2. Lift the barbell up to shoulder height, keeping your elbows close to your body and wrists straight.

3. Engage your core and press the barbell overhead by extending your arms fully without locking out your elbows.

4. Lower the barbell back down to shoulder height with control, ensuring that your elbows don't drop below parallel to the floor.

5. Repeat for the desired number of reps.

6. Remember to keep your core engaged throughout the exercise to maintain stability and prevent arching your back.

7. Take care to use proper form and avoid using momentum to lift the weight, as this can lead to injury.

8. Once you have completed the set, carefully lower the barbell back to the starting position.

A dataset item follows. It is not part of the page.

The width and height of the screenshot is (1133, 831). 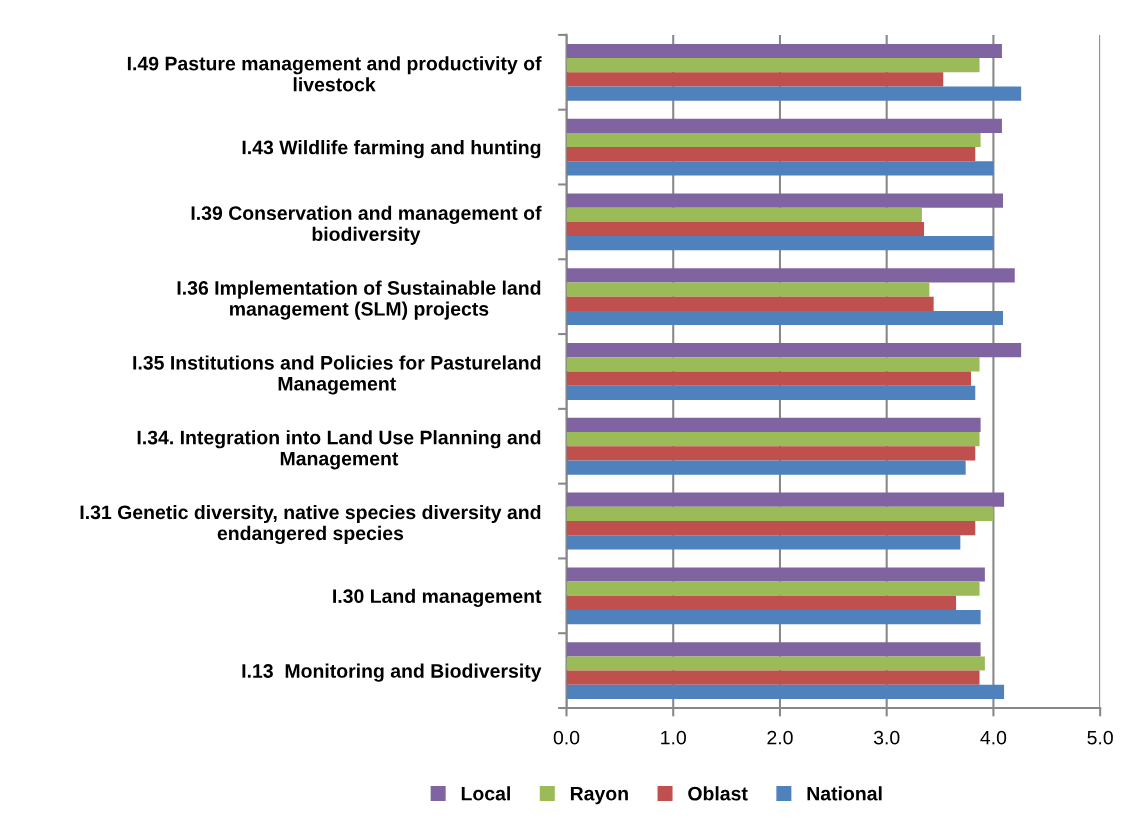 What do you see at coordinates (599, 796) in the screenshot?
I see `legend-label: Rayon` at bounding box center [599, 796].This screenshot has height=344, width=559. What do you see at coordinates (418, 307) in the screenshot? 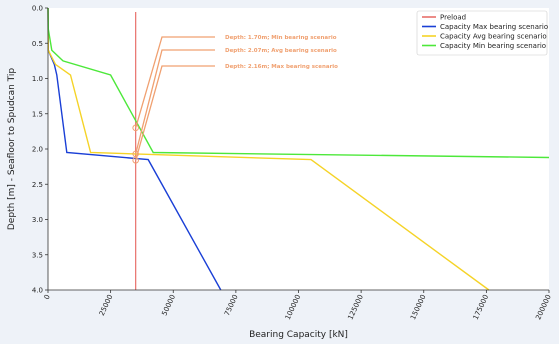
I see `x-tick-label: 150000` at bounding box center [418, 307].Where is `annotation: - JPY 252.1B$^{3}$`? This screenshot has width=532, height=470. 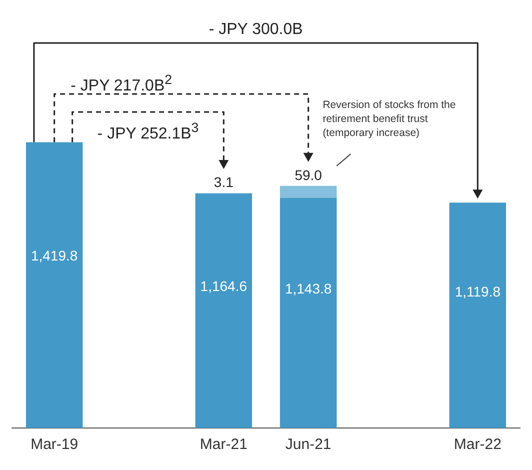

By incorporating the Barbell Standing Close Grip Military Press into your shoulder workout routine, you can effectively target your deltoids, triceps, and core muscles for improved strength and muscular development.

Equipment required

Barbell
Barbell equipment consists of a long metal bar with weighted plates attached on each end. It is primarily used for strength training exercises like squats, deadlifts, and bench presses. The barbell allows for a wide range of movements that target multiple muscle groups simultaneously, making it a versatile tool for building muscle mass and increasing overall strength. It is commonly used by athletes, bodybuilders, and fitness enthusiasts to improve physical performance and achieve fitness goals.